By now, as you can imagine, Dr. Collins really thought he was on to something. A city of about the right size, in the right place, occupied and abandoned at about the right time, and seemingly the victim of a nuclear bomb, or something equally cataclysmic. The next challenge was to explain how such an event could occur. Whether countries in the Middle East have weapons of mass destruction is notoriously hard to prove, but we can be fairly sure that they didn't have them 4000 years ago. Failing that, then a meteor strike would seem the only other explanation. However, the absence of a meteor crater confirms that didn't happen. So what did happen? Dr. Collins's theory is that Sodom was destroyed by an event similar to one which occurred in Siberia in 1908.
Known as the Tunguska event, an explosion flattened some 80 million trees over an area of 2000 km2. Witnesses over 40km away reported seeing a blinding flash of light in the sky followed by an intense blast of heat. Scientists now believe that this event was caused by a meteor that exploded in the atmosphere, releasing 1000 times more energy than the Hiroshima bomb. And yet there is no crater, and no fragments of the meteor have ever been found. Such an event is known as an airburst.
So is this what is described in Chapter 18 of Genesis? Was Sodom destroyed by a meteorite that exploded overhead, causing devastation greater than a nuclear bomb? It would certainly explain why the largest city in the region was suddenly abandoned for 700 years.

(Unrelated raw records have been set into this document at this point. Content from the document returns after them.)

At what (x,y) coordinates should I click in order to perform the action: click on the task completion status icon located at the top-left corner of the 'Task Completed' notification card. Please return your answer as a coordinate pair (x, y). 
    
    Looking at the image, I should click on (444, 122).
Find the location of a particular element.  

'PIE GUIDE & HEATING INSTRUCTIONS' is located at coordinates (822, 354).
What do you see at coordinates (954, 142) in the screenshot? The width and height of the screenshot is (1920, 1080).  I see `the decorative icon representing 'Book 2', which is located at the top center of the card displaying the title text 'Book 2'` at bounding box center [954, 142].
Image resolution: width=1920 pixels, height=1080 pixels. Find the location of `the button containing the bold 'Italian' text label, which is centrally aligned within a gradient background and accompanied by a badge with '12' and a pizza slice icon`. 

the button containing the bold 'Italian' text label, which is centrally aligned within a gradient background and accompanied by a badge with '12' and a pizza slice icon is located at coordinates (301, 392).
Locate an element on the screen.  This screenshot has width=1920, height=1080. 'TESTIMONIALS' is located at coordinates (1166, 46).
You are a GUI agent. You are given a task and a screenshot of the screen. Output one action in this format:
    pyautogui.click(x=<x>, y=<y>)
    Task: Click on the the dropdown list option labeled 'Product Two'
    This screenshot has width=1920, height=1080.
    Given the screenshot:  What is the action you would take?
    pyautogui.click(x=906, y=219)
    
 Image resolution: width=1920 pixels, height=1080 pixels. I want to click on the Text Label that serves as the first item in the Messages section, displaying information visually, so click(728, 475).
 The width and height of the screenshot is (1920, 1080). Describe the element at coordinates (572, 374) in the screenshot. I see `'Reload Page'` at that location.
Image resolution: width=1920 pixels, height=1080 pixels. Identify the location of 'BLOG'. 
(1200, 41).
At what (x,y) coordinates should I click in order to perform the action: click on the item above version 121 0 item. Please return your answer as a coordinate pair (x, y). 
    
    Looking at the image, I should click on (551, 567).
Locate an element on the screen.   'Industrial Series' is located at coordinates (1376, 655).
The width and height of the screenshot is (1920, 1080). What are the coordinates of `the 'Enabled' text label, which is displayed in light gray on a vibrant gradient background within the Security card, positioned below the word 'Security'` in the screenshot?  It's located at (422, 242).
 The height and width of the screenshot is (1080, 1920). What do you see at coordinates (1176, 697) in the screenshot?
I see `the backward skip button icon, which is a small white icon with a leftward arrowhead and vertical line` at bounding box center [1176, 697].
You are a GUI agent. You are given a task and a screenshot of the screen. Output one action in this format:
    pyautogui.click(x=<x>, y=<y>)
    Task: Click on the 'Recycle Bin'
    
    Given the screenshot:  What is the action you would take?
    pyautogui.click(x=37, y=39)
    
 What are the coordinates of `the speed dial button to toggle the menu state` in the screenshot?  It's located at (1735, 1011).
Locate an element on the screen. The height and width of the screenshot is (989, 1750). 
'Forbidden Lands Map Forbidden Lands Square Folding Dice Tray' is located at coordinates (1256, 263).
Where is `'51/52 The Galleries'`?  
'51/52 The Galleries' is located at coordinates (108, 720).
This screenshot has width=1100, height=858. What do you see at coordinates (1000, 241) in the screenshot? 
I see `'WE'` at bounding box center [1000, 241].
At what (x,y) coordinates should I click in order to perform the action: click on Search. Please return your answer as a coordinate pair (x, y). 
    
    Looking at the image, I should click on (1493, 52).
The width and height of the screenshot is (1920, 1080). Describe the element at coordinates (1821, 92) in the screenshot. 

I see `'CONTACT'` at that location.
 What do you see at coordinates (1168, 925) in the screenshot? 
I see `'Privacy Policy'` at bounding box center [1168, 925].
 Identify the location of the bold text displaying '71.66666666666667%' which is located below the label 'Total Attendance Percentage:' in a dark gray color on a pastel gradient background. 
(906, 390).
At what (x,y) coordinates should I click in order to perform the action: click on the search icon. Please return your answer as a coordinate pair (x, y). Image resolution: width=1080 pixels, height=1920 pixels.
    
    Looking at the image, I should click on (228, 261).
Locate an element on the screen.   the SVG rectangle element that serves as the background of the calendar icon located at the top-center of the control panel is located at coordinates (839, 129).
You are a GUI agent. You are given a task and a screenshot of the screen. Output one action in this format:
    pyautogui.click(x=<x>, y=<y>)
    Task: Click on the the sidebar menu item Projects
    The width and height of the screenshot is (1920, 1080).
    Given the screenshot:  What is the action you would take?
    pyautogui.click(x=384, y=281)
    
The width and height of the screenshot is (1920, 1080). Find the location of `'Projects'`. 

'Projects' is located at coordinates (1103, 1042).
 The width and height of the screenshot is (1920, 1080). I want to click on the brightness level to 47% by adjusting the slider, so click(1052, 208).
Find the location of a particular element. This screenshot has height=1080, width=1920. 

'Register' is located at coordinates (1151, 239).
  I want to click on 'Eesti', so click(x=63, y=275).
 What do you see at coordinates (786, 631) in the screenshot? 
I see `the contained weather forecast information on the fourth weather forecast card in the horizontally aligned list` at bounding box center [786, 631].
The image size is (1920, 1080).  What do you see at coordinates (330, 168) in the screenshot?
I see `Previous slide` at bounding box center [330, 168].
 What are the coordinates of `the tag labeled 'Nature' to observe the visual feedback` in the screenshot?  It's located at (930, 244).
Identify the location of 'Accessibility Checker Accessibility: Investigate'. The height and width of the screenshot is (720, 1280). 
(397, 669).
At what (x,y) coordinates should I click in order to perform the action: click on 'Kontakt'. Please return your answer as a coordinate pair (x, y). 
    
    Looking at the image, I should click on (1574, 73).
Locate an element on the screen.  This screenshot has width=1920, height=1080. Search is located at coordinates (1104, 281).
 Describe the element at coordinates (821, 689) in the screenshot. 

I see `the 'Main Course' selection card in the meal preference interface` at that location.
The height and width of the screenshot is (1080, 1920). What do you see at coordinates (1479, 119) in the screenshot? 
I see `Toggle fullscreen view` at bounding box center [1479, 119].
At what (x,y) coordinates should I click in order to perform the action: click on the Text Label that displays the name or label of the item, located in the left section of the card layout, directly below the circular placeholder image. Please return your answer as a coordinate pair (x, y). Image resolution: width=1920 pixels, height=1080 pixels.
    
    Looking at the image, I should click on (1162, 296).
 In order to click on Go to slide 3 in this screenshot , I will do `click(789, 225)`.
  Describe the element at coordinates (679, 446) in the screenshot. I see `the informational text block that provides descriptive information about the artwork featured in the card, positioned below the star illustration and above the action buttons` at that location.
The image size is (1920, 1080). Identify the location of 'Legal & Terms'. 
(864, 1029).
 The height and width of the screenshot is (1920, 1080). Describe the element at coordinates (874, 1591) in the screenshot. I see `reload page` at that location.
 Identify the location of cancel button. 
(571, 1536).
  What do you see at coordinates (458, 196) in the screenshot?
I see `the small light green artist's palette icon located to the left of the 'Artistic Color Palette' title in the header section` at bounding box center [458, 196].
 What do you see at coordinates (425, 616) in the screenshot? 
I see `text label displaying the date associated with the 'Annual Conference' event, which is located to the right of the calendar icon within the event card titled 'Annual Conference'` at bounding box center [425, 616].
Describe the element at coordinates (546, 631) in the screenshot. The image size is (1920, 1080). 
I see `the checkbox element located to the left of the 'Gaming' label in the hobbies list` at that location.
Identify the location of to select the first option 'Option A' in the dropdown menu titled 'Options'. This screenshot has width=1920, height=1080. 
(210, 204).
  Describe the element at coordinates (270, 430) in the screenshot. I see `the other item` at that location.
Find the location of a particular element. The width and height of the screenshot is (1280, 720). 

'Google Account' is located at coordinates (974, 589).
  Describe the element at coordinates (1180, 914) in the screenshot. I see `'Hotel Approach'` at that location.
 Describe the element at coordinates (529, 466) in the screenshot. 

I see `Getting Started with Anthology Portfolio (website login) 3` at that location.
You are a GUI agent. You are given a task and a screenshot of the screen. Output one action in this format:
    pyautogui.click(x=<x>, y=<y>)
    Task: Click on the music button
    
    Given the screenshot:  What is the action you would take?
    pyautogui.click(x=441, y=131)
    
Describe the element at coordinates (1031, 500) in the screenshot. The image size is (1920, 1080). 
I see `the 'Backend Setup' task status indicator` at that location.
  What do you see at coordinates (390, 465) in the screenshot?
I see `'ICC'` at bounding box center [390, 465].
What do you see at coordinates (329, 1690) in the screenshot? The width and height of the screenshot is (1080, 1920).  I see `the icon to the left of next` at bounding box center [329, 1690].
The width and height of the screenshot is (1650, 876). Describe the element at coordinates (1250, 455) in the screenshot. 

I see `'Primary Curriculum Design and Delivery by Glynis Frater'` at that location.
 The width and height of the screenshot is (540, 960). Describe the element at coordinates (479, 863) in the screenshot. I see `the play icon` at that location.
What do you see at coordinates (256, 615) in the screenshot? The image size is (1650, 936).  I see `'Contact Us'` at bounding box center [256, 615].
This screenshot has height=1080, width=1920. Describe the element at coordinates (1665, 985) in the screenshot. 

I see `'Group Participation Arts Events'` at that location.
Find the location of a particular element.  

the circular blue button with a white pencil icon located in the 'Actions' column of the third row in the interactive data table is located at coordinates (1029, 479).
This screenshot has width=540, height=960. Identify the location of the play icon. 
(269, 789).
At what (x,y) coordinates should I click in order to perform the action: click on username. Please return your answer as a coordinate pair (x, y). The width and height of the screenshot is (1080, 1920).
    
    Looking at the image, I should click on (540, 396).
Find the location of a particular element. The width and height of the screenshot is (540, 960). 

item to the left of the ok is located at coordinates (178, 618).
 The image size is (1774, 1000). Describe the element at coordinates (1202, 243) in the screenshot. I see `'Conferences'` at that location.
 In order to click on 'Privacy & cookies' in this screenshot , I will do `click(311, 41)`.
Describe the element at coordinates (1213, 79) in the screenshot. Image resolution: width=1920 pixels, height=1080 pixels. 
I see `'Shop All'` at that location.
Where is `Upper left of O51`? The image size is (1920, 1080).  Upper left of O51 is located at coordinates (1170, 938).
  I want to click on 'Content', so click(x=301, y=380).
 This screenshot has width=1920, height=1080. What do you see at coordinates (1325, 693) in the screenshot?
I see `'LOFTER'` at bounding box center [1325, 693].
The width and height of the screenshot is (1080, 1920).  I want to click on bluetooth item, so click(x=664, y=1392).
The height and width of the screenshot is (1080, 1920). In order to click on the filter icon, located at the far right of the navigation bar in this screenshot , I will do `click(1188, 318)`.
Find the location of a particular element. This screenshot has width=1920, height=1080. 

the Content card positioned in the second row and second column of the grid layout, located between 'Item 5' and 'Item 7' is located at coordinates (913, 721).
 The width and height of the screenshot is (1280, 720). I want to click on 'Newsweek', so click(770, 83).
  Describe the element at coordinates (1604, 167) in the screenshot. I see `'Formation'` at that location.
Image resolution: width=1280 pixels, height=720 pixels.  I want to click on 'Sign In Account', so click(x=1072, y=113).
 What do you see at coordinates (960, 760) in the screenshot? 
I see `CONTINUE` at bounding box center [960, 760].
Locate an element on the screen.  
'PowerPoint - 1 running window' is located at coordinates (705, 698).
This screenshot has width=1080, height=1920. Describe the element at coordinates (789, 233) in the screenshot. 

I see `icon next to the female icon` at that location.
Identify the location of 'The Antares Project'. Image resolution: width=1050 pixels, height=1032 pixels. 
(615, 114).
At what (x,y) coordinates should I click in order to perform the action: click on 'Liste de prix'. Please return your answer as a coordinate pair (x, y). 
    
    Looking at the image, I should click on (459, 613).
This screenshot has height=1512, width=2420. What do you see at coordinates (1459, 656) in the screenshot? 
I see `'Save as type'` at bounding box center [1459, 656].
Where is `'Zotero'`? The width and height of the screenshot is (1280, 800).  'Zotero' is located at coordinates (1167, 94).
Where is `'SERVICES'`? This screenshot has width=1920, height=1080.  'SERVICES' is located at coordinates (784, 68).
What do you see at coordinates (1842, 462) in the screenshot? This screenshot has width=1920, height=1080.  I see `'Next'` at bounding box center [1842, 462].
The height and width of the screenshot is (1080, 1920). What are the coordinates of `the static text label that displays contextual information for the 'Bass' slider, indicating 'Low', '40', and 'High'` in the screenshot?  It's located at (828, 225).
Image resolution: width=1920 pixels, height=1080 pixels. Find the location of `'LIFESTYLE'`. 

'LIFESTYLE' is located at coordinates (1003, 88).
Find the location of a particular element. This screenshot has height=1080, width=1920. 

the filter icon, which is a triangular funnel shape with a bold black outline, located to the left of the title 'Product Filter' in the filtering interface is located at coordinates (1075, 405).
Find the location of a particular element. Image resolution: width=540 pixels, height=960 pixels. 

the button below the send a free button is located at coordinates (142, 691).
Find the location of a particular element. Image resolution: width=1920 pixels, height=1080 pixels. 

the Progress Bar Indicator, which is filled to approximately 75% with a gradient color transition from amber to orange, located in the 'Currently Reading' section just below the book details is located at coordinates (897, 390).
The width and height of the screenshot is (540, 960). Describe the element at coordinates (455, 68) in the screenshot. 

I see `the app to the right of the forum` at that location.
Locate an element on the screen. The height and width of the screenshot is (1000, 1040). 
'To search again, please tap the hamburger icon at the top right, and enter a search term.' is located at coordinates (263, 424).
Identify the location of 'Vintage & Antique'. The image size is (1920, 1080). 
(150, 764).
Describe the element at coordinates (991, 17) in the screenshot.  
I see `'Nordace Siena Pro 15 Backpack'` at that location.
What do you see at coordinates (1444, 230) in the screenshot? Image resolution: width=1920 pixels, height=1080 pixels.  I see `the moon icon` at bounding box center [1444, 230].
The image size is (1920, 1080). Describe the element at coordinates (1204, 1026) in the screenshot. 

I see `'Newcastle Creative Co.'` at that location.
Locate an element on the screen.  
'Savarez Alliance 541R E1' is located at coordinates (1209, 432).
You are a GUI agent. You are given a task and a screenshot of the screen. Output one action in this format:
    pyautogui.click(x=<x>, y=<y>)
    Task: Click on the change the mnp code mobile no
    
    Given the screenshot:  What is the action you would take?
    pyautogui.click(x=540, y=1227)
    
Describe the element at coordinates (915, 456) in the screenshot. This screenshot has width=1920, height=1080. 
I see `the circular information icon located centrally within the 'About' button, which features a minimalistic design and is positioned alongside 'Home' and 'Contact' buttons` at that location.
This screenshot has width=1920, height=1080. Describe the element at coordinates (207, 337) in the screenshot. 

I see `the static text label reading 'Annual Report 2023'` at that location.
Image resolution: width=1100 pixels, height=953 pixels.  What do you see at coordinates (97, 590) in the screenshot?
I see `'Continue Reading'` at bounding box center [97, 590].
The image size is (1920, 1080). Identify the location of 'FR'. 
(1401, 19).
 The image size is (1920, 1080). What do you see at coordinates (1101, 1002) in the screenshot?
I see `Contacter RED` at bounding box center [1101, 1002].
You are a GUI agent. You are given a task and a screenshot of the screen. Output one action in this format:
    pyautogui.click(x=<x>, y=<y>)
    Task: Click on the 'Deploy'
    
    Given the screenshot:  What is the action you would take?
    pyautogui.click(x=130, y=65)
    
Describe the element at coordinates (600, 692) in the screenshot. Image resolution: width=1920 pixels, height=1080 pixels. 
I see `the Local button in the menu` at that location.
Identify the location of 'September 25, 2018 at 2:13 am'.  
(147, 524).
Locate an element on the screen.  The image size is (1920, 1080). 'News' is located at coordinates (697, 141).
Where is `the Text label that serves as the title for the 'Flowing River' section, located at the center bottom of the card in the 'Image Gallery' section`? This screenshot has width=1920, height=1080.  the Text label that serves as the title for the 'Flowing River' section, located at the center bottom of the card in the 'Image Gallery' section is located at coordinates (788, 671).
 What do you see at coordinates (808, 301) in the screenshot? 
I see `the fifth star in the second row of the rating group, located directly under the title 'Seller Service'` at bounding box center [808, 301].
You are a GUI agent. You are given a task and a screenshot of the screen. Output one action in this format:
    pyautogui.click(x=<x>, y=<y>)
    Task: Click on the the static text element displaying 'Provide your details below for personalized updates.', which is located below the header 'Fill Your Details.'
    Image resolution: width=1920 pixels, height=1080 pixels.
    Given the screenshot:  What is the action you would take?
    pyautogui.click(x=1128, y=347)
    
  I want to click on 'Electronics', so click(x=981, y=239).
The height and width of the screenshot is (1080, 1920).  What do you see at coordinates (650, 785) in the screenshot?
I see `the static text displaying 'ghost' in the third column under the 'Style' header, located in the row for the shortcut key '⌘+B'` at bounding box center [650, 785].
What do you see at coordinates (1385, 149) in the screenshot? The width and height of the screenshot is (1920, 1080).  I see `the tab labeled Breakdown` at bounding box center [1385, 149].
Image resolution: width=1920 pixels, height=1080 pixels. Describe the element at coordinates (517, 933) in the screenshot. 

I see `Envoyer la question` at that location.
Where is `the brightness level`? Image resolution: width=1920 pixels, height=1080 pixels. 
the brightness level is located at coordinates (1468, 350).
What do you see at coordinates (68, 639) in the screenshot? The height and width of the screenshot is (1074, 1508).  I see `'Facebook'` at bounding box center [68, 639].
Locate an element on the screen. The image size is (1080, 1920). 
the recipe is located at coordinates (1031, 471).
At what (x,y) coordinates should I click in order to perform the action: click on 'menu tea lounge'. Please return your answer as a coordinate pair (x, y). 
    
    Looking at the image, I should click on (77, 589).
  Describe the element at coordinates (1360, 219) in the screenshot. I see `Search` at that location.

And you could easily imagine how such an event could be interpreted as an act of God.
Like any theory based on fragments of evidence 4000 years old, it has not been universally accepted, but it certainly makes for a good story.
It seems that so often, faith and science are opposed to each other, with advances in scientific understanding being used as evidence to disprove the existence of God. Debates such as evolution and the creation of the universe are often seen in terms of Science vs God. What I like about this story is that science has been used to investigate the possibility that a Bible story 4000 years old, and long thought to have been a work of fiction, may actually have happened after all. And yet, before the geologists, chemists and astrophysicists got involved, how was the possible site of Sodom discovered? By reading the Bible more carefully. Maybe there's a lesson there.